VANCOUVER, APRIL 1, 2009 — New research funded by the Canadian Cancer Society has discovered poor educational achievement and learning difficulties for some childhood cancer survivors, especially those diagnosed with brain tumours. This first-of-its-kind study, published in the journal Cancer, raises critical questions about the long term outlook for children with cancer.
“These are very significant findings,” says Barbara Kaminsky, CEO Canadian Cancer Society BC and Yukon. “It is not good enough to just improve survival rates for these children. We need to ensure that as many childhood cancer patients as possible become more than survivors–rather we hope to have post-cancer thrivers.”
Advances in treatment have dramatically increased the survival rate to over 80 per cent for children diagnosed with cancer. This has resulted in a growing number of children in today’s education system who are cancer survivors. Unfortunately, many childhood cancer survivors suffer what are known as “adverse late effects” – problems that may be related to the disease itself or the aggressive treatments they have been through.

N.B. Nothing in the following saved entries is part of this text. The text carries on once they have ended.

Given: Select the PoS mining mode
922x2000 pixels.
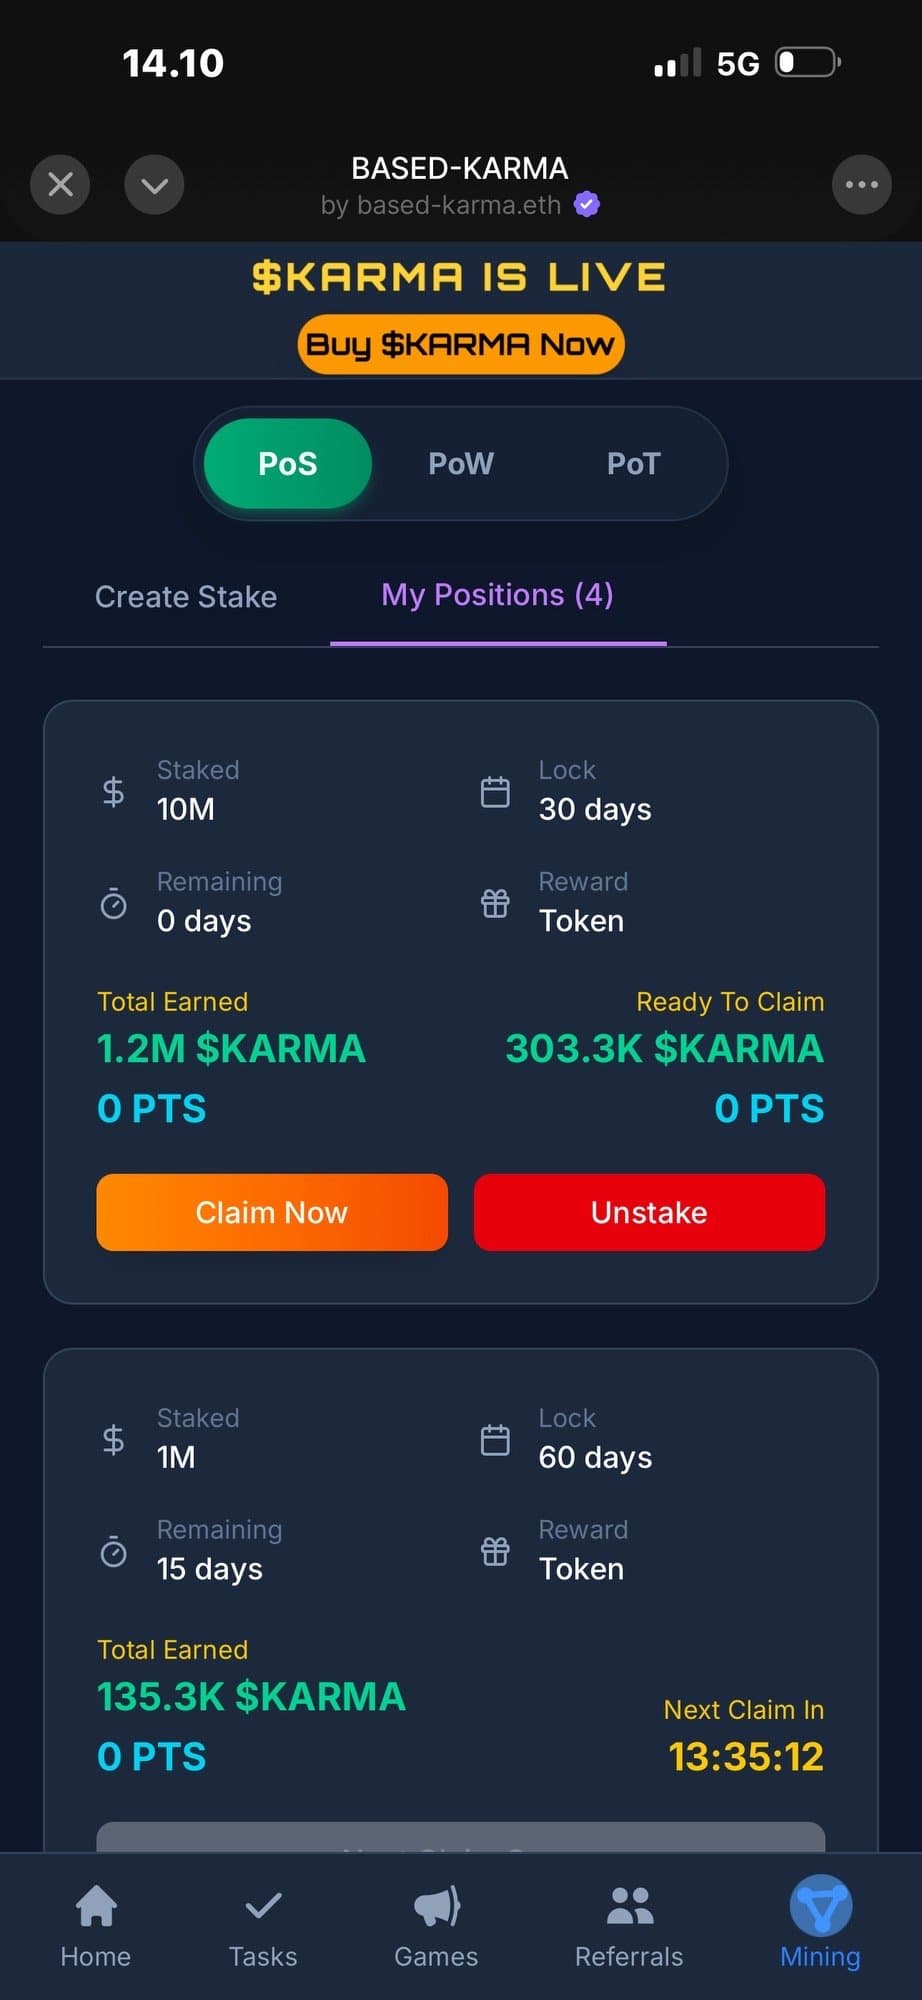Looking at the screenshot, I should tap(288, 464).
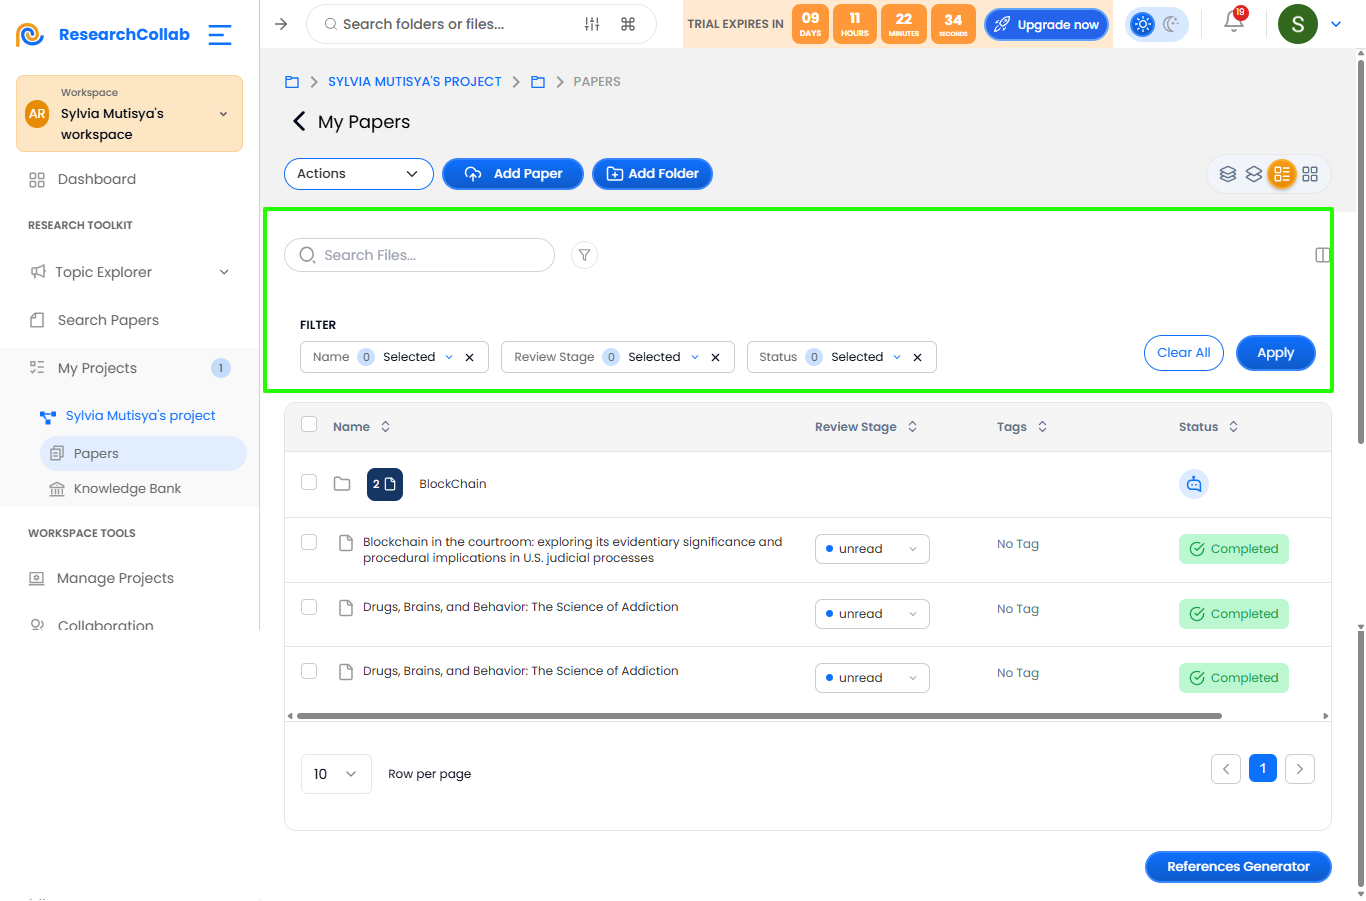Toggle the light/dark theme switch
Viewport: 1366px width, 901px height.
(1157, 24)
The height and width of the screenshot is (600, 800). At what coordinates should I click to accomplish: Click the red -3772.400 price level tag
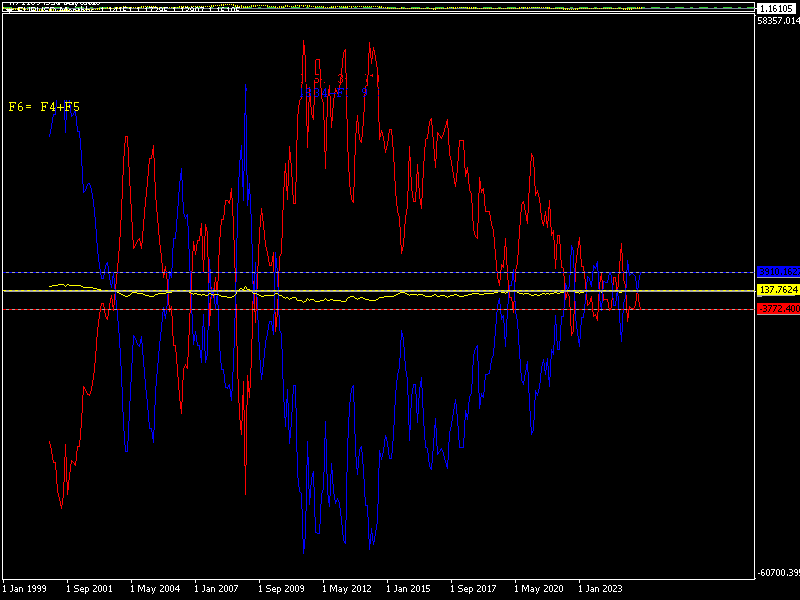click(x=777, y=309)
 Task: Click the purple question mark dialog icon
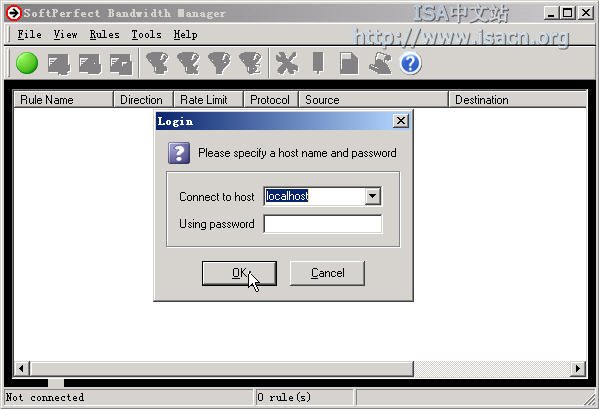pyautogui.click(x=179, y=153)
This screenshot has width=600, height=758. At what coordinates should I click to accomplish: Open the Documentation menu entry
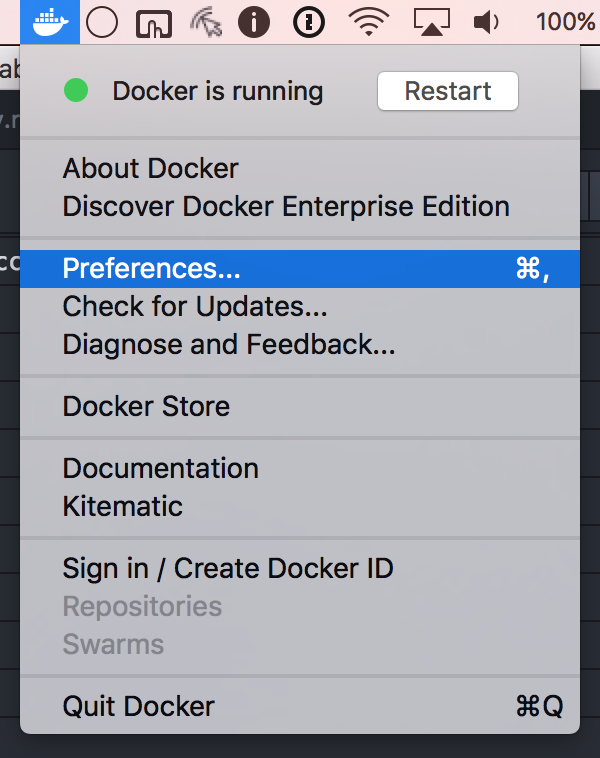[x=160, y=468]
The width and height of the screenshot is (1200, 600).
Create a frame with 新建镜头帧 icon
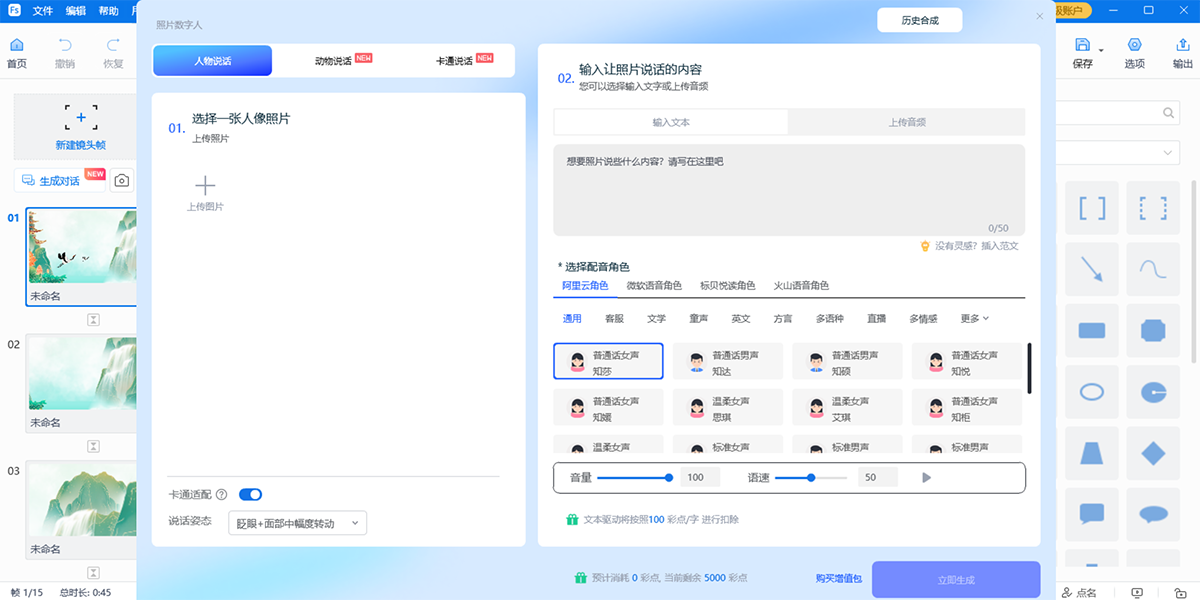pyautogui.click(x=81, y=118)
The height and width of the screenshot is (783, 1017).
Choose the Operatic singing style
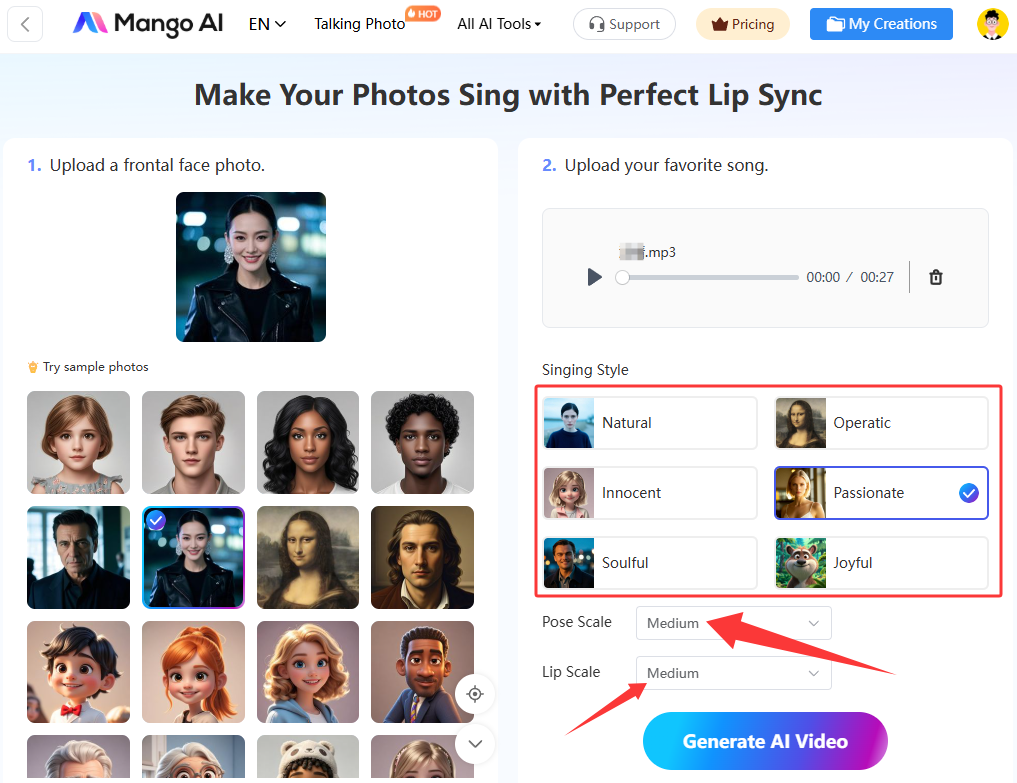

With funding from the Canadian Cancer Society, this study is one of a series of papers expected from Mary McBride, senior scientist at the BC Cancer Agency and primary investigator for the Childhood Adolescent and Young Adult Cancer Survivors Research program (CAYACS).
Parents and teachers have reported educational difficulties among survivors. Cancer survivors achieve lower levels of education, increased utilization of special education services and are more likely to repeat a grade level.
There is considerable evidence of adverse late effects including lower intelligence testing scores that may impact educational performance. A number of factors that increase the risk of poorer educational outcomes include diagnosis or treatment at a younger age, specific therapies and certain types of treatment. Girls in particular, as well as children who received radiation treatment, in particular, cranial radiation, seem to have an increased risk.
The study looked at almost 800 young BC survivors who had a primary diagnosis of cancer at 15 years of age or younger and who had survived for more than five years after since diagnosis.
This study is believed to be the first population-based research to use a comprehensive set of standardized measures to examine educational late effects of survivors of all childhood cancers. The findings have important implications for survivors, their parents, clinicians and educators who need to be aware of potential educational difficulties.
Sharing information between these groups is fundamental in addressing the transition to school. Regular monitoring of progress within the school system is essential to proving appropriate management of this group.